Klanten die in de EU of in regio's met soortgelijke regelgeving buitenshuis AP’s inzetten, moeten deze optie mogelijk maken.
> CONVERSIE GEÏNTEGREERD 802.11a-kanaalplatform voor buitengebruik
Als de enabled-controller geen controle uitvoert voor niet-DFS-kanalen in de DCA-lijst. De standaard status is uit (bestaand gedrag).
Meer informatie over CSCsl90630.
TPC vs DTPC vs Wereldmode
Heb je al eens gehoord over TPC (Transmission Power Control), DTPC (Dynamic Transmit Power Control) en World Mode? Ze zien er hetzelfde uit, maar doen niet echt dezelfde dingen... Laten we ze allemaal snel bekijken:
- De Wereldmodus is waarschijnlijk de oudste. Het is 802.11d wijziging van het Wi-Fi-protocol. Het is een functie die u kunt configureren op de Autonome (aIOS) access points en die standaard ingeschakeld is op lichtgewicht AP's en waardoor een client in World Mode zijn radiofarameters van het access point ontvangt. Paramters zijn feitelijk kanalen en energieniveaus. Maar neem het niet verkeerd op. "Kanalen" heeft een "S". Het is niet het kanaal waarop de klant moet zijn! Om het toegangspunt te kunnen horen, moet de klant toch op het juiste kanaal staan. De Wereldmodus gaat dus over "de lijst met toegestane kanalen in dit land" en "de machtsniveaus zijn toegestaan in dit land".

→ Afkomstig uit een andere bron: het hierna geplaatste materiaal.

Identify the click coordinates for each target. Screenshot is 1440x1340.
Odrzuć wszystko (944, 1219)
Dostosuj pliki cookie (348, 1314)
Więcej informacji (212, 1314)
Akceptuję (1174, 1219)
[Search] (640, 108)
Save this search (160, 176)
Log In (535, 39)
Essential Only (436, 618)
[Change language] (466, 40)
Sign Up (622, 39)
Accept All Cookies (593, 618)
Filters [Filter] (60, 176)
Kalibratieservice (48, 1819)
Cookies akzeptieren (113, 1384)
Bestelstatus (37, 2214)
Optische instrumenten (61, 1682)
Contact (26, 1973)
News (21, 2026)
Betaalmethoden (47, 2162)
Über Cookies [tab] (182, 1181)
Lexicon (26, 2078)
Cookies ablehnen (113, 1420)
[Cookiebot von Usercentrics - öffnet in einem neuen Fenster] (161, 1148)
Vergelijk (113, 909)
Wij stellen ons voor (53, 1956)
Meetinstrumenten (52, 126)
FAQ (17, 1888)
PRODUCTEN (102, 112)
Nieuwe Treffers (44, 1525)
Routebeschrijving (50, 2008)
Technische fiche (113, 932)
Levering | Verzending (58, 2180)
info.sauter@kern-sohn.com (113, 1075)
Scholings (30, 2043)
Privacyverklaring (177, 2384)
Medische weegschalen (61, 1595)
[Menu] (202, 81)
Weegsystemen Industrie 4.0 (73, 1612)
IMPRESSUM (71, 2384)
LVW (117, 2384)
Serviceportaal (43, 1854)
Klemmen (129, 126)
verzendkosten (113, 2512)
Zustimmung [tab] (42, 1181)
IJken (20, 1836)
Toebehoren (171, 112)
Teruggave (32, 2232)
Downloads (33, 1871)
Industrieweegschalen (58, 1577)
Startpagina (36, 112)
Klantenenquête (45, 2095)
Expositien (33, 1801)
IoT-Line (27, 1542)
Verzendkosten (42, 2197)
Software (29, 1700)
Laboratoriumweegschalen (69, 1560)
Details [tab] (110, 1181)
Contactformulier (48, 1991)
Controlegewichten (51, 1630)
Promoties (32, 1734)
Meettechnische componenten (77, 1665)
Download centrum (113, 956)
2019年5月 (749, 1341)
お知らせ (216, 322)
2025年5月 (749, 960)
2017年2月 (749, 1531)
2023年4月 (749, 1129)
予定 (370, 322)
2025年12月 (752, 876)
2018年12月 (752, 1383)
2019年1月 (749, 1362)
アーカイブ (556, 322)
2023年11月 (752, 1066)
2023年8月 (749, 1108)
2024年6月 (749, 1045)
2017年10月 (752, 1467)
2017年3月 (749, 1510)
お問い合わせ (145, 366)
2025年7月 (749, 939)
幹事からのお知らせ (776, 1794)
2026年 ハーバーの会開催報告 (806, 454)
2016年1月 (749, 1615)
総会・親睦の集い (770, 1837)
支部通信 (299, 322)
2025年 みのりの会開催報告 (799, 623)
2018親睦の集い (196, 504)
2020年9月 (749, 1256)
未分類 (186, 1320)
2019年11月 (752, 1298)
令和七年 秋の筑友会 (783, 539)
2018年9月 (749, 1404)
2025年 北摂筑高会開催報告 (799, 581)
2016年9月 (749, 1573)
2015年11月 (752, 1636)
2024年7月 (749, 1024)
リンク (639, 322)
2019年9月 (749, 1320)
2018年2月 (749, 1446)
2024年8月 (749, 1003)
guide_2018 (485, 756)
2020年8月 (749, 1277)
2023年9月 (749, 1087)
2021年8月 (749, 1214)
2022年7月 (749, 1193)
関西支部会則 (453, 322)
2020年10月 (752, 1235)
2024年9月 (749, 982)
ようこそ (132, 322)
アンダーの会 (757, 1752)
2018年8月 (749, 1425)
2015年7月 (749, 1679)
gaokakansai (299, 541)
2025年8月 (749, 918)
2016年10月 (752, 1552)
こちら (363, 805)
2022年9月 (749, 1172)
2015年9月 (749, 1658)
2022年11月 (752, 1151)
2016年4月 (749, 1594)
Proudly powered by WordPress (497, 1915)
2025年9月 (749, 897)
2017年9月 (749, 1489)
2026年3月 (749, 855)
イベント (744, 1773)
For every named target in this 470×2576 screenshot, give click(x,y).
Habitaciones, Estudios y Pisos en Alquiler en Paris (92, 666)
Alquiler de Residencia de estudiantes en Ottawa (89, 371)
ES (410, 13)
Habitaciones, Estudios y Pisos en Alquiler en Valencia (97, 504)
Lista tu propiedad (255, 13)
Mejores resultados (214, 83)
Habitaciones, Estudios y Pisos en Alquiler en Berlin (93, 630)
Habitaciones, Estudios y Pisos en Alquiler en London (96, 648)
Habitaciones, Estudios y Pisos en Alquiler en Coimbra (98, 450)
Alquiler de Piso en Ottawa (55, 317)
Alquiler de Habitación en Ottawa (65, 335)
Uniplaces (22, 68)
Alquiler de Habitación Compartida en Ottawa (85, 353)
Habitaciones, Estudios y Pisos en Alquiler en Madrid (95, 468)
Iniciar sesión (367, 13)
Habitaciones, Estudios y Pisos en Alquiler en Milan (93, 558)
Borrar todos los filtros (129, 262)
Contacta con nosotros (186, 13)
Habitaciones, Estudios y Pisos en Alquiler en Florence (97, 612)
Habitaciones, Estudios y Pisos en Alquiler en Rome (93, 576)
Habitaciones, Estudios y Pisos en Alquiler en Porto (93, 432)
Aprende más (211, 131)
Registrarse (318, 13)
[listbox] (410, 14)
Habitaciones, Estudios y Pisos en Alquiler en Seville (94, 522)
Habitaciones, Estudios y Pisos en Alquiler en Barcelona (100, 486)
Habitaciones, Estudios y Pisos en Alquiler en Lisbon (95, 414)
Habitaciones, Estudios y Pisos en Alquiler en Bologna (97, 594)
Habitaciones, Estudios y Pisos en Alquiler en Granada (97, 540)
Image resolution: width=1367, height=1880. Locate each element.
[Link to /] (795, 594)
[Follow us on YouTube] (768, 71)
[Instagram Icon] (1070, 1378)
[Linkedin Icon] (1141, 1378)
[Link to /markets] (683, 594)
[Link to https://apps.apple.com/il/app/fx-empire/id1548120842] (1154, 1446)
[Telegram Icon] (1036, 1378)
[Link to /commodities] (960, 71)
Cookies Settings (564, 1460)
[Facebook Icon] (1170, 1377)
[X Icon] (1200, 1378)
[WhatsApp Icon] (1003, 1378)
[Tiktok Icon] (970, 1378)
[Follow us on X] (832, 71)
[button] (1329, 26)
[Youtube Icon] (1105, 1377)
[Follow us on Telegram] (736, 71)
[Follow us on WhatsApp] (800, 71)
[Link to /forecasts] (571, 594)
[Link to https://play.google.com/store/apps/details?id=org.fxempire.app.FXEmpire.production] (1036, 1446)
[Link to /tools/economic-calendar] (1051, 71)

-TPC, Transmit Power Control, is in feite een functie van 802.11h samen met DFS, waarmee het access point lokale regels voor de maximale transmissie kracht kan definiëren. Er zijn veel redenen waarom dit zou worden gebruikt. Je zou kunnen zijn dat de beheerder een andere reeks regels wil instellen dan het maximum van het regelgevende domein vanwege specifiekere lokale regels of omgeving. Een andere mogelijkheid is dat de beheerder weet dat het een zeer dichte WiFi-implementatie is met een intense dekking: Daarom zetten AP's zich in op een lager transmissievermogen (dankzij het RRM-algoritme) en TPC is een statische manier om klanten te dwingen ook hun vermogen te verlagen en dus hun dekking te verlagen zodat ze niet de buurlanden/AP's verstoren die op hetzelfde kanaal staan.
-DTPC, dat is Dynamic Transmit Power Control, lijkt dicht bij TPC maar heeft geen direct verband. Het is een eigen Cisco-systeem. Met DTPC zendt uw Cisco access point informatie over welke energieniveau u wilt gebruiken naar uw Cisco CCX-conforme klanten.
Ja, het ligt dicht bij de twee andere protocollen die hierboven zijn toegelicht... DTPC zal echter dynamisch zijn naarmate de client zich dichter of verder van de AP beweegt. Als uw client CCX is, kunt u daadwerkelijk meer doen: beïnvloeden. Zeer vaak heeft de AP een goede 9 dBi-patchantenne en de client heeft een slechte rubberen eend van 2,2 dBi antenne. Uw client hoort de AP goed, maar het clientsignaal gaat verloren in de omringende ruis en uw AP hoort het niet goed (ondanks de antenneversterking verbetert ook het ontvangen signaal). Uw cliënt zou zijn vermogensniveau moeten verhogen, maar het weet niet dat AP het niet goed hoort... het enige dat het weet is dat het (de cliënt) het AP goed hoort en van dit ontvangen signaal zijn eigen vermogensniveau aftrekt. Als je cliënt CCX is, kan AP de klant vertellen: "Ik hoor je niet goed, vergroot je macht tot 20 mW", of "ze hoeven niet te schreeuwen! uw stroom terug te brengen naar 5 mW, waardoor uw batterij zal worden gered." In deze informatie kan AP maximum overbrengen ("verhoog uw macht opnieuw, maar ga niet verder dan 50 mW").